WHAT IS REQUIRED:
Among the entries below, find all lines that include "icon" and copy them.

DATA SUPPLIED:
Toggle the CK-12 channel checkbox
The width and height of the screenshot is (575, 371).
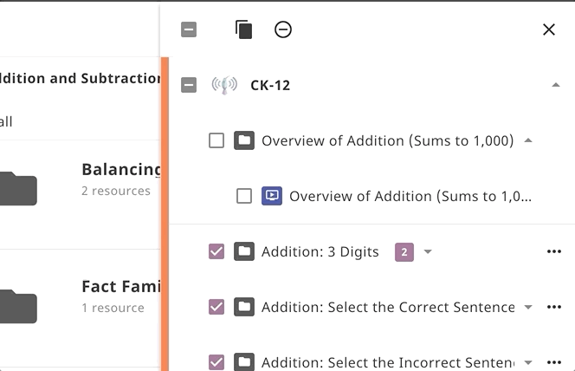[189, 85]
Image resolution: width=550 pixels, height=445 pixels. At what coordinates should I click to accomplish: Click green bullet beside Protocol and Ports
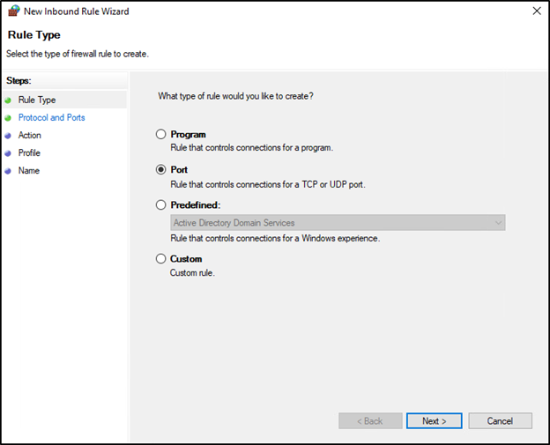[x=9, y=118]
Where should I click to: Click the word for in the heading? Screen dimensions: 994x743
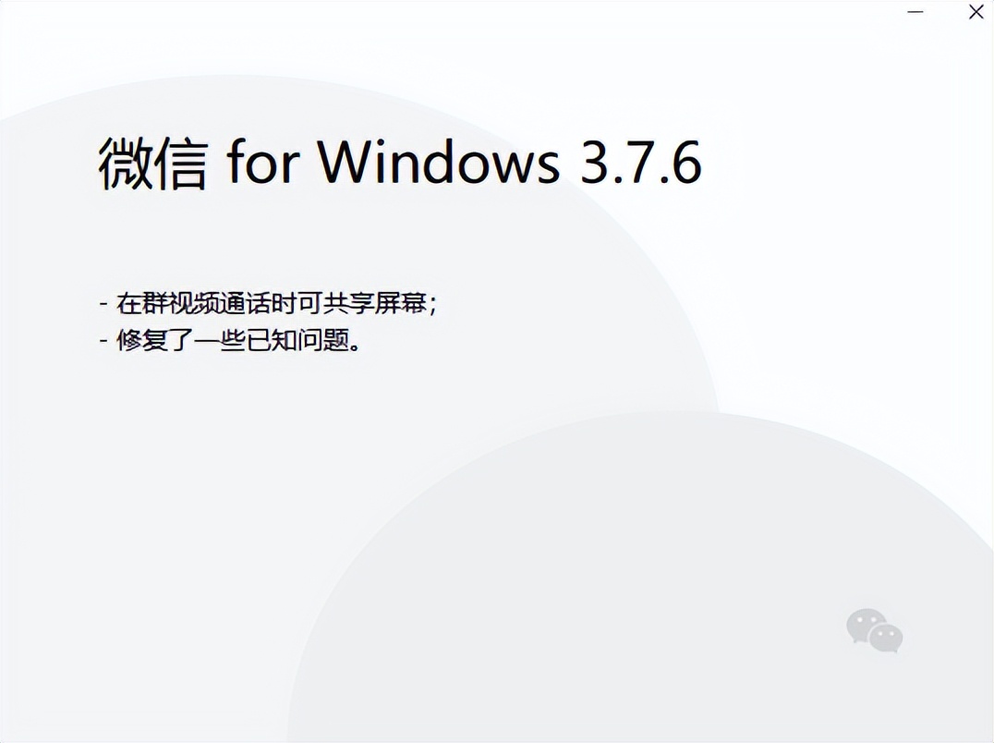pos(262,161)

...

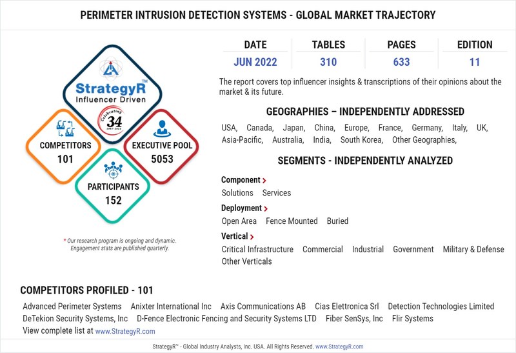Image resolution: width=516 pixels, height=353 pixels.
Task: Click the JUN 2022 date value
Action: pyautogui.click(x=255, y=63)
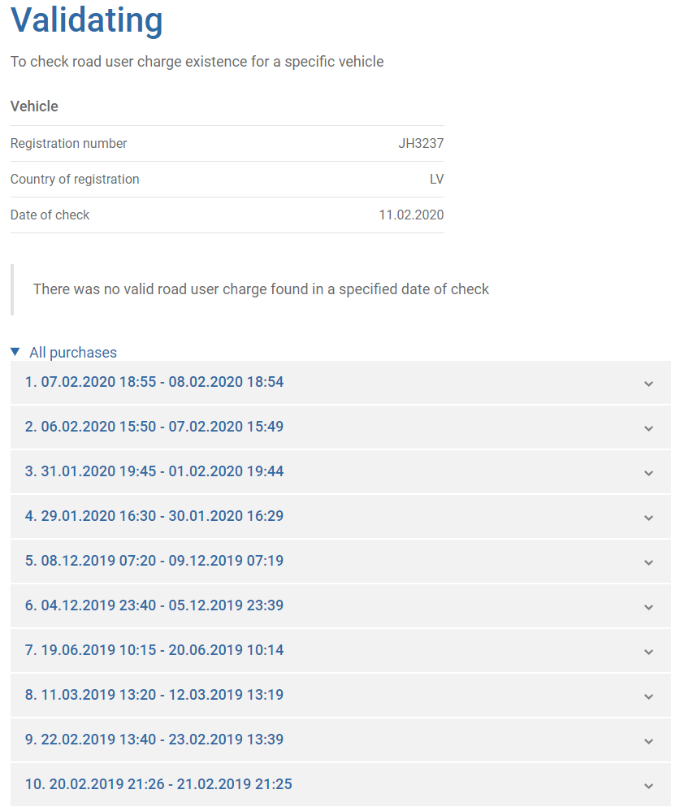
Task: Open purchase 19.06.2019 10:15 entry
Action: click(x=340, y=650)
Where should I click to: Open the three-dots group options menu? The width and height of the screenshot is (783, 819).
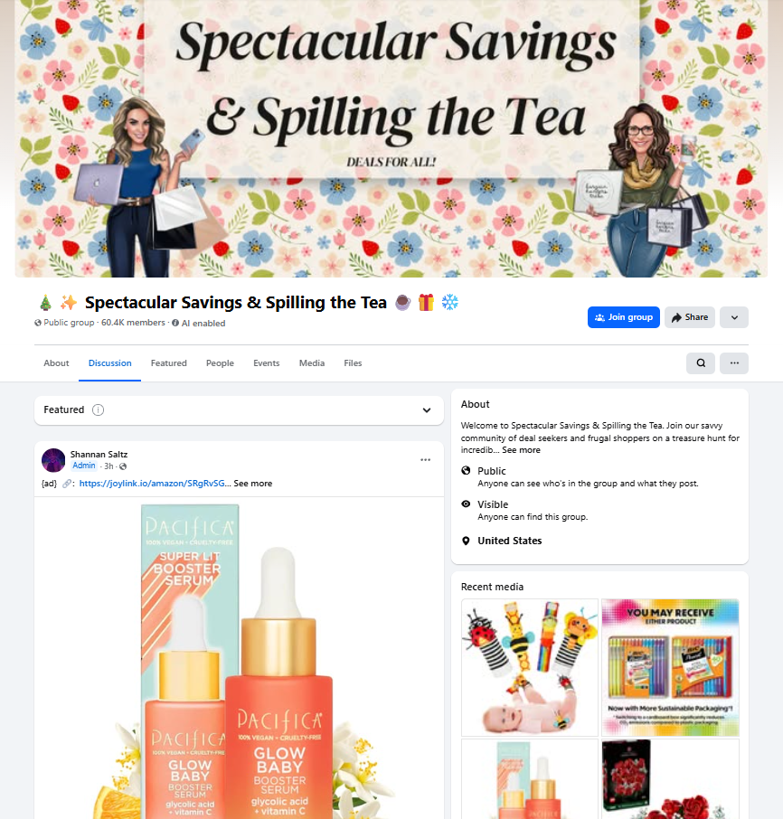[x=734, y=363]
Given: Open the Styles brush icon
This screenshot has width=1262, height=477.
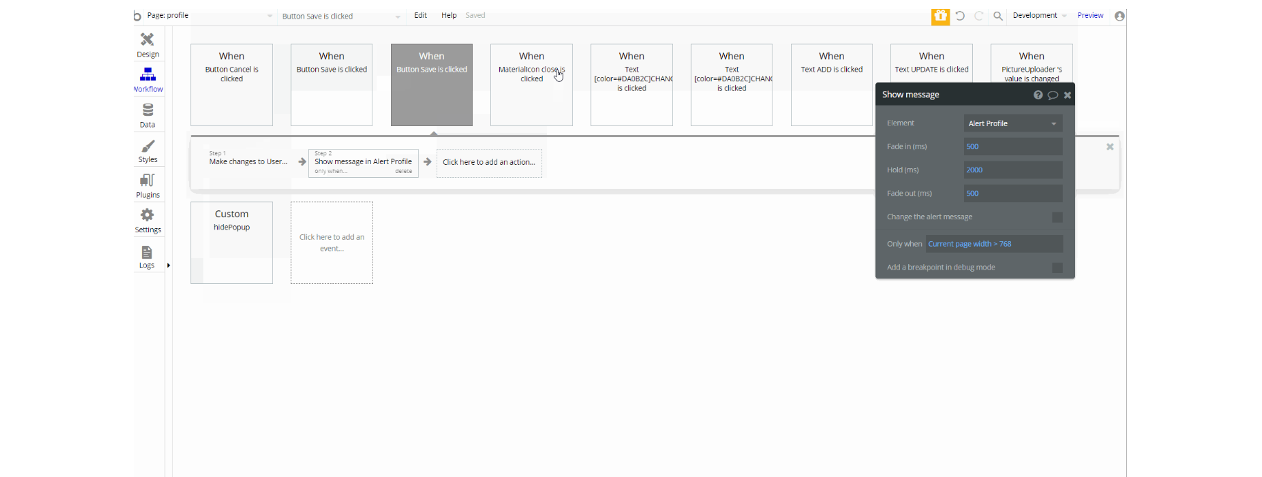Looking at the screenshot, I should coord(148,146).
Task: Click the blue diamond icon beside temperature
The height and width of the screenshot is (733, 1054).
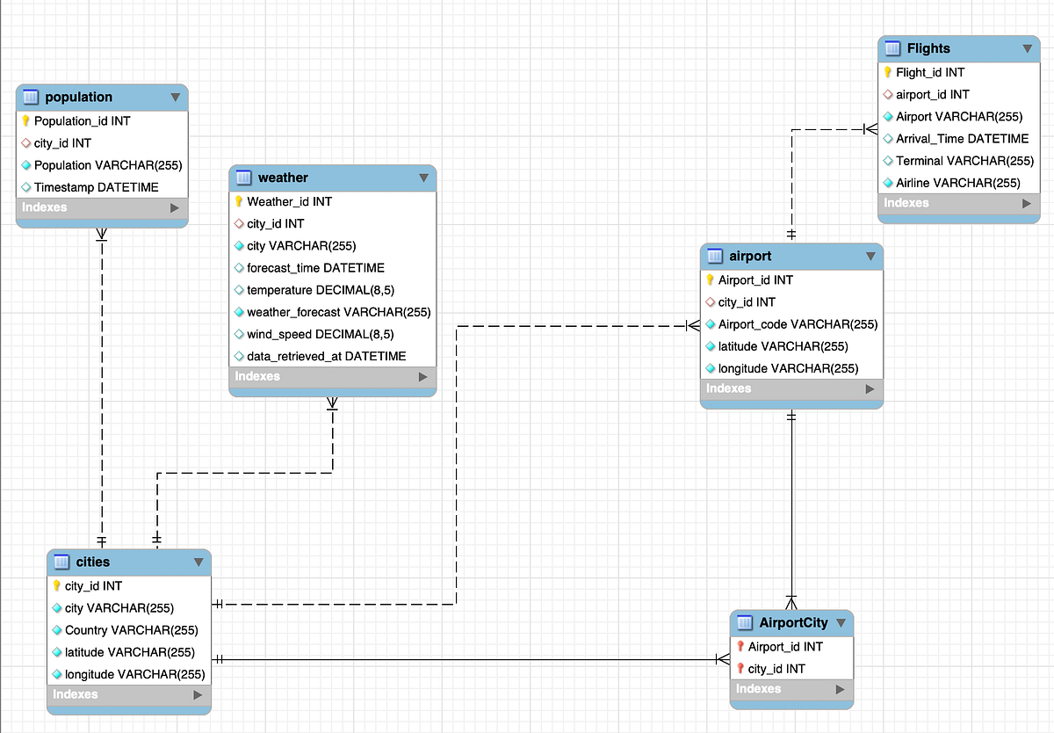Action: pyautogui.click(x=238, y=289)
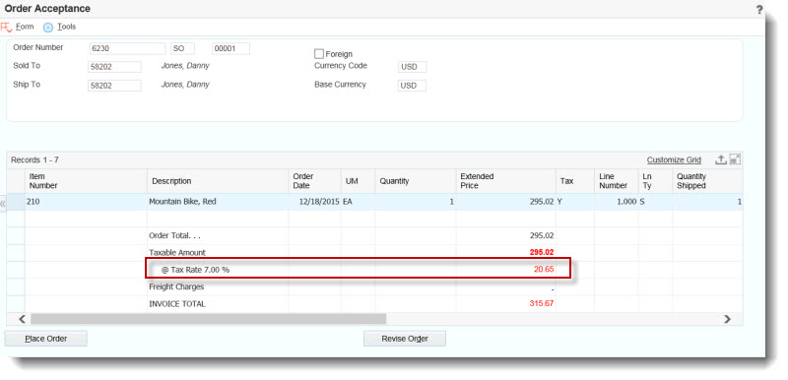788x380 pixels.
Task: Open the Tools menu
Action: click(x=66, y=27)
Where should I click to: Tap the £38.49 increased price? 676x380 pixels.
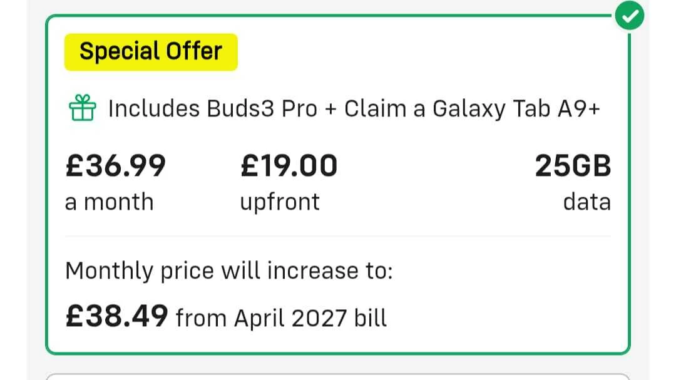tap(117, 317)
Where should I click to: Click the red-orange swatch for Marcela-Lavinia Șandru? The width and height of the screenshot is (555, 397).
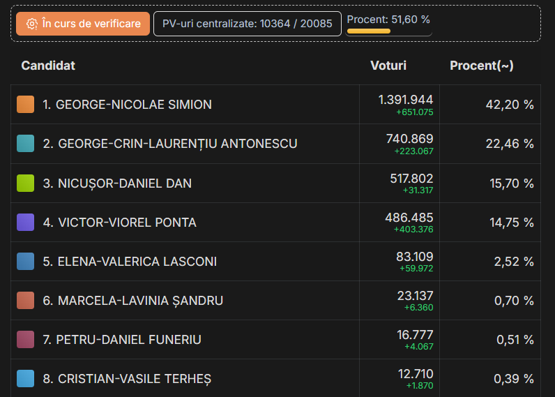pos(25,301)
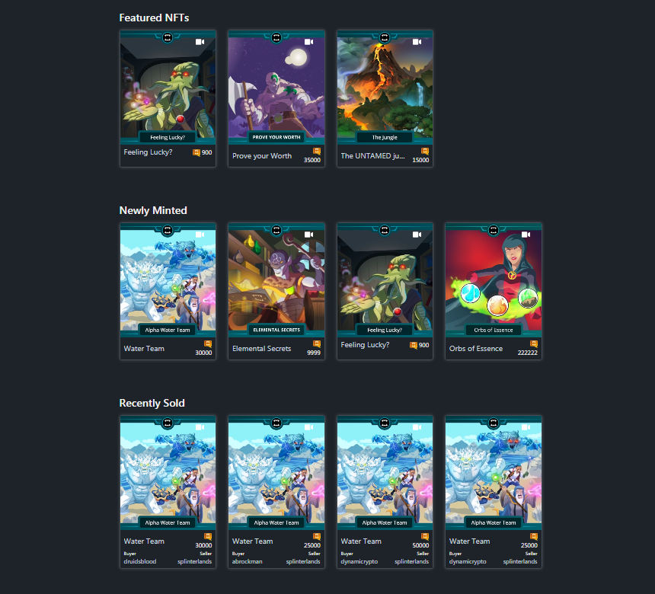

ANSWER AREA:
Given: Open the Styles brush icon
Task: Click the blue diamond icon beside temperature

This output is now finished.